----- PROVIDED RECORDS

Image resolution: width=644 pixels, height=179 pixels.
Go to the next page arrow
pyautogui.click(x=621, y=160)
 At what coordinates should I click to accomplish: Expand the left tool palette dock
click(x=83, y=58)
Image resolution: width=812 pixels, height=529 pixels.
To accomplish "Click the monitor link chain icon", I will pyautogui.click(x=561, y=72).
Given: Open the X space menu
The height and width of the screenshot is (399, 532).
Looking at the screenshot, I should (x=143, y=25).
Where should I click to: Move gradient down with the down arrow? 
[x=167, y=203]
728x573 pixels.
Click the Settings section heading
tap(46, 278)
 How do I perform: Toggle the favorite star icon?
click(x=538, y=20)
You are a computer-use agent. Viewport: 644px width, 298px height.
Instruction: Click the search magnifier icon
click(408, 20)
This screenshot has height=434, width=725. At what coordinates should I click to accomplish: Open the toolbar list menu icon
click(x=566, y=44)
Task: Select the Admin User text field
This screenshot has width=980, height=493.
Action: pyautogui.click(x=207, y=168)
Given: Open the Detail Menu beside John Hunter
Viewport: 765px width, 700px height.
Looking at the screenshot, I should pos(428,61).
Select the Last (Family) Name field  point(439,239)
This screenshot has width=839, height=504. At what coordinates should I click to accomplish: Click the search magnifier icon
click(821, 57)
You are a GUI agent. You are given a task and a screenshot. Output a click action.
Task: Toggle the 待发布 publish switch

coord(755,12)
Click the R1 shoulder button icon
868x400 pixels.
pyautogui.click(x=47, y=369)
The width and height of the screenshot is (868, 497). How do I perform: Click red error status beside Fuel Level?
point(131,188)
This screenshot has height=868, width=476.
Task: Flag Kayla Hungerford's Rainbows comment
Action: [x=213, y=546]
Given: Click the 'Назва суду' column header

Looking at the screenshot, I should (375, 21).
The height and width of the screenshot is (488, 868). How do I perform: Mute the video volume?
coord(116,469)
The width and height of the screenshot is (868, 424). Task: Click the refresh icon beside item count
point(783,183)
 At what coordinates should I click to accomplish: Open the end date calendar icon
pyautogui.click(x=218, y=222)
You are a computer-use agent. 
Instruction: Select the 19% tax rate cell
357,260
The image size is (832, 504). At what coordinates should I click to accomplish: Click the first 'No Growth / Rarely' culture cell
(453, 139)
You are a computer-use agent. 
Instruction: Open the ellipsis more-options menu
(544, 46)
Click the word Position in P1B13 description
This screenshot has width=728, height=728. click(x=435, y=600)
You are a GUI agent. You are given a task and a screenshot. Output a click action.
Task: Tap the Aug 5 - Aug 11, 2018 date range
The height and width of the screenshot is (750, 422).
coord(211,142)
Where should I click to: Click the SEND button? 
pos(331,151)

----------

Take the lines above from the one containing "Instruction: Select the 19% tax rate cell" to the one containing "Task: Tap the Aug 5 - Aug 11, 2018 date range" and retype them exactly, both ends included, with nothing added.

Instruction: Select the 19% tax rate cell
357,260
The image size is (832, 504). At what coordinates should I click to accomplish: Click the first 'No Growth / Rarely' culture cell
(453, 139)
You are a computer-use agent. 
Instruction: Open the ellipsis more-options menu
(544, 46)
Click the word Position in P1B13 description
This screenshot has width=728, height=728. click(x=435, y=600)
You are a GUI agent. You are given a task and a screenshot. Output a click action.
Task: Tap the Aug 5 - Aug 11, 2018 date range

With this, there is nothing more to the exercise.